▶ _COMPITI ED ESERCIZI_:
a: Estragga dall'articolo sulla Turchia il passo che inizia con "Cosicché Ernst Nolte" e prosegue fino a "dalla stessa Unione.".
b: Filtri le voci e trascriva ogni riga in cui compare la parola "height".

Turchia, non aprire all’invasione silenziosa

La Padania, Italia
domenica 5 dicembre 2004

Con l’immigrazione confluiscono in Europa integralismo, terrorismo e
criminalità

Turchia, non aprire all’invasione silenziosa

È in atto una politica di penetrazione del continente europeo

Il Comitato Pro Nativa Europa di Ferrara ha inviato ai vertici
dell’Unione Europea un Memorandum in cui sono illustrati i motivi che
rendono inaccettabile l’adesione della Turchia all’Ue. Riportiamo di
seguito la terza puntata del fascicolo.
CONQUISTA ISLAMICA IN AZIONE: INVASIONE MIGRATORIA E POLITICA DEL
VENTRE
L’immigrazione islamica non è un evento legato soltanto alla
congiuntura europea, ma una scelta politica di penetrazione in Europa
perseguita con un preciso disegno dall’insieme islamico
(Organizzazione della Conferenza Islamica), che l’ha programmata
nella conferenza di Lahore del 1974. La leva demografica è ritenuta
la modalità vincente dell’Islam per sommergere gli europei, i quali,
al contrario, per il ridotto tasso di natalità tendono a ridursi.
Cosicché Ernst Nolte ha acutamente considerato che all’Islam «una
conquista di tipo non bellico deve apparire possibile, anzi
probabile».
L’immigrazione, pertanto, è divenuta una questione complessa, da cui
dipende il permanere od il soffocamento della civiltà europea. Da un
lato l’economia europea ha bisogno di importare mano d’opera,
purtroppo non ben regolata dagli Stati e dalla stessa Unione.
Dall’altro lato si attua una precisa volontà politica dell’insieme
islamico, nel quale confluiscono tanto il fondamentalismo quanto il
terrorismo, di conquistare l’Europa con l’immigrazione.

Voci per la ricerca di oggetti visualizzati:
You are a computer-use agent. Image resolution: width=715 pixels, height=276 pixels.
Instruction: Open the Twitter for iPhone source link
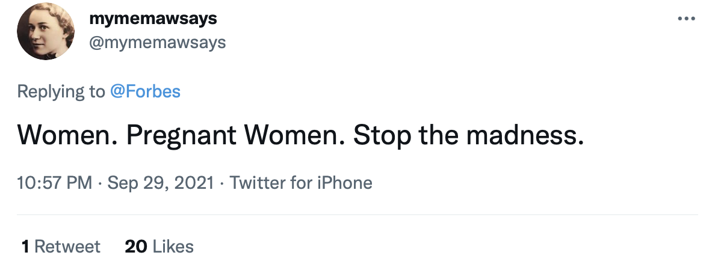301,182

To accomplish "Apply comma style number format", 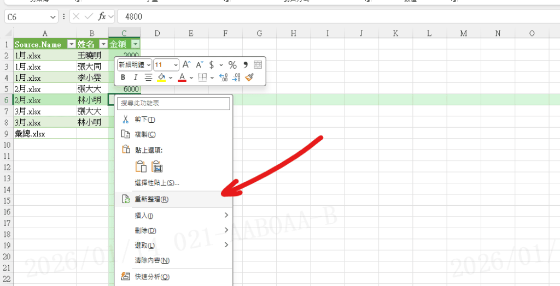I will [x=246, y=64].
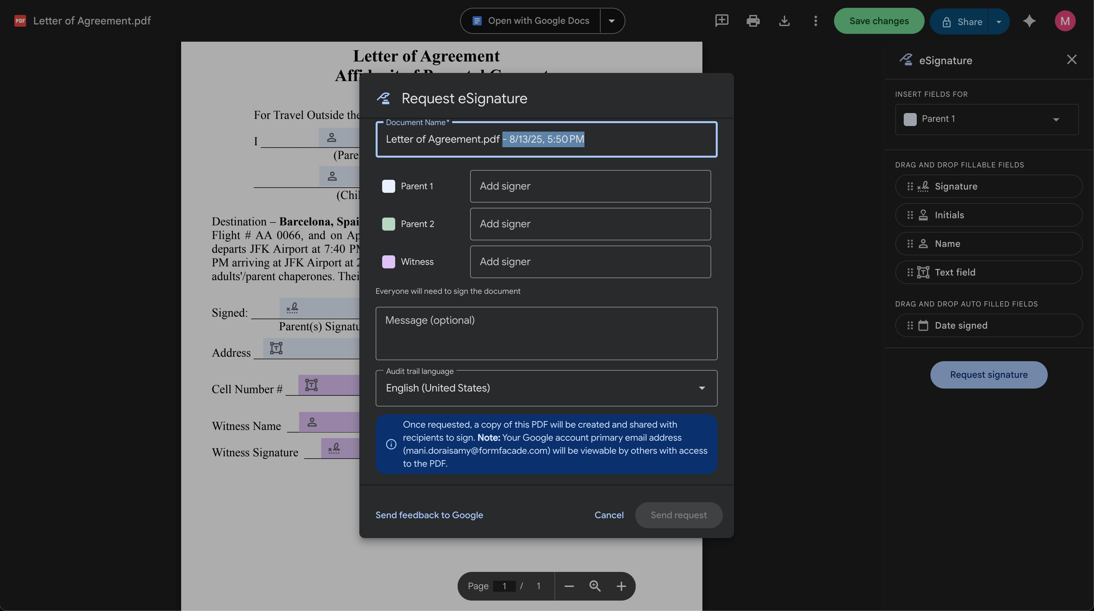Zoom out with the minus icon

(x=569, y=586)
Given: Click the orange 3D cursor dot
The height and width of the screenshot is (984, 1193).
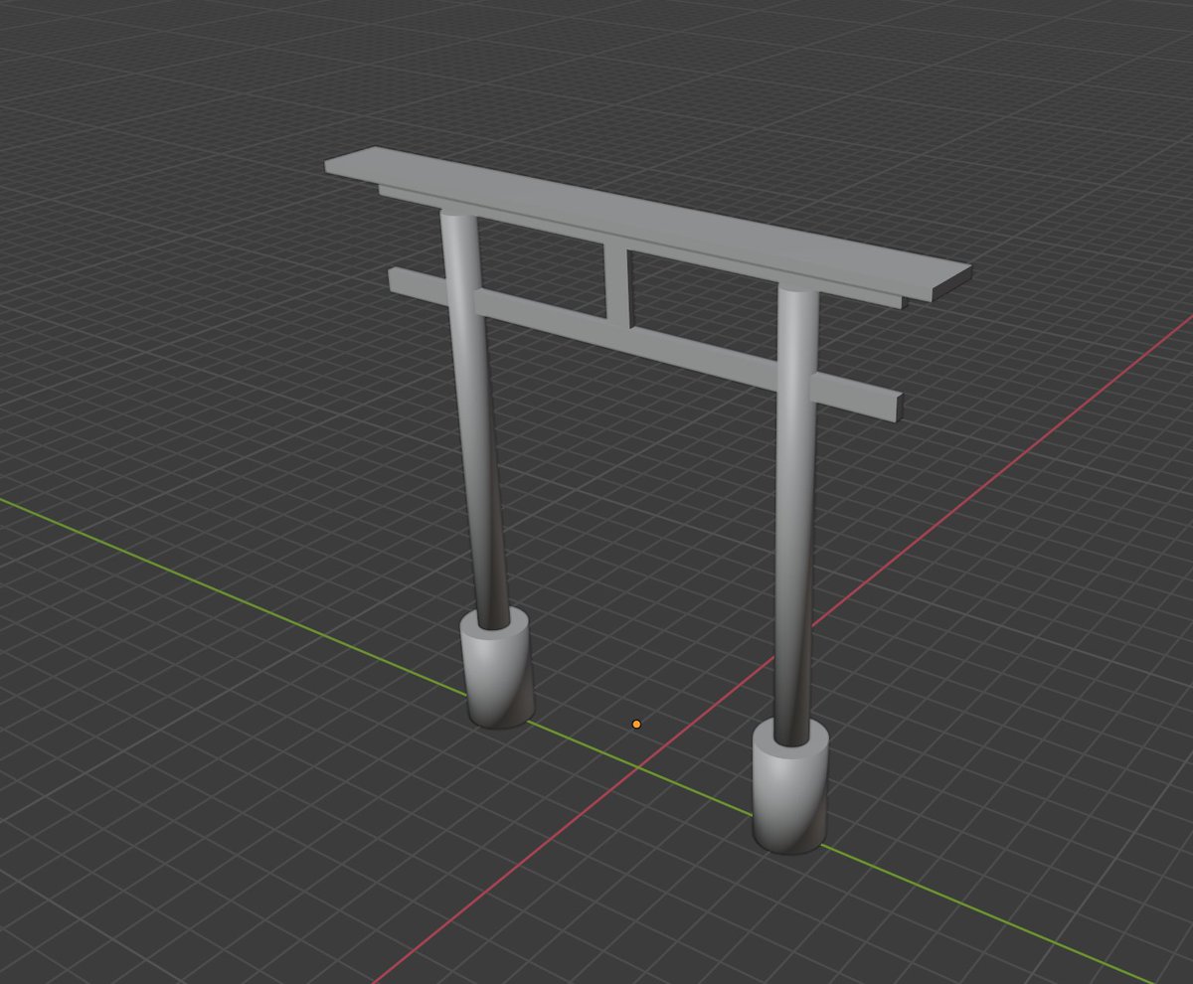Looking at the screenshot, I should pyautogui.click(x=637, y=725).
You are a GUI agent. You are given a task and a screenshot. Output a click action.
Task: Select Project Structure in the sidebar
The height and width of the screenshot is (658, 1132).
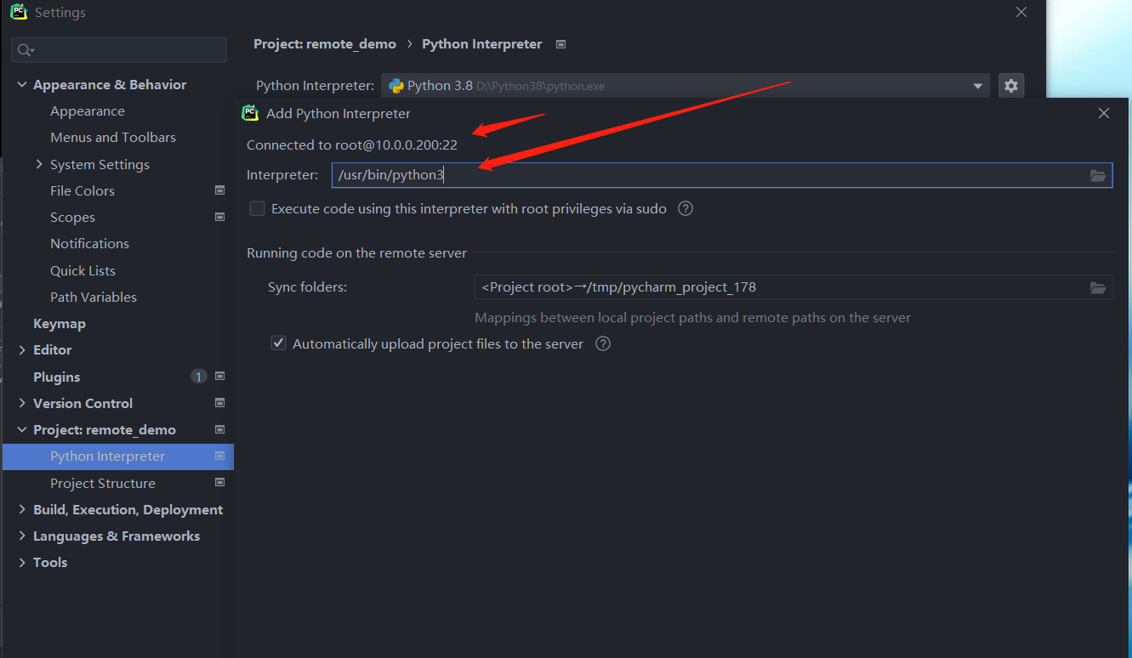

▶ _SOLUZIONI DEI PROBLEMI_:
a:
Cosicché Ernst Nolte ha acutamente considerato che all’Islam «una
conquista di tipo non bellico deve apparire possibile, anzi
probabile».
L’immigrazione, pertanto, è divenuta una questione complessa, da cui
dipende il permanere od il soffocamento della civiltà europea. Da un
lato l’economia europea ha bisogno di importare mano d’opera,
purtroppo non ben regolata dagli Stati e dalla stessa Unione.

b:
You are a computer-use agent. Image resolution: width=715 pixels, height=276 pixels.
The height and width of the screenshot is (984, 1193).
The height and width of the screenshot is (658, 1132).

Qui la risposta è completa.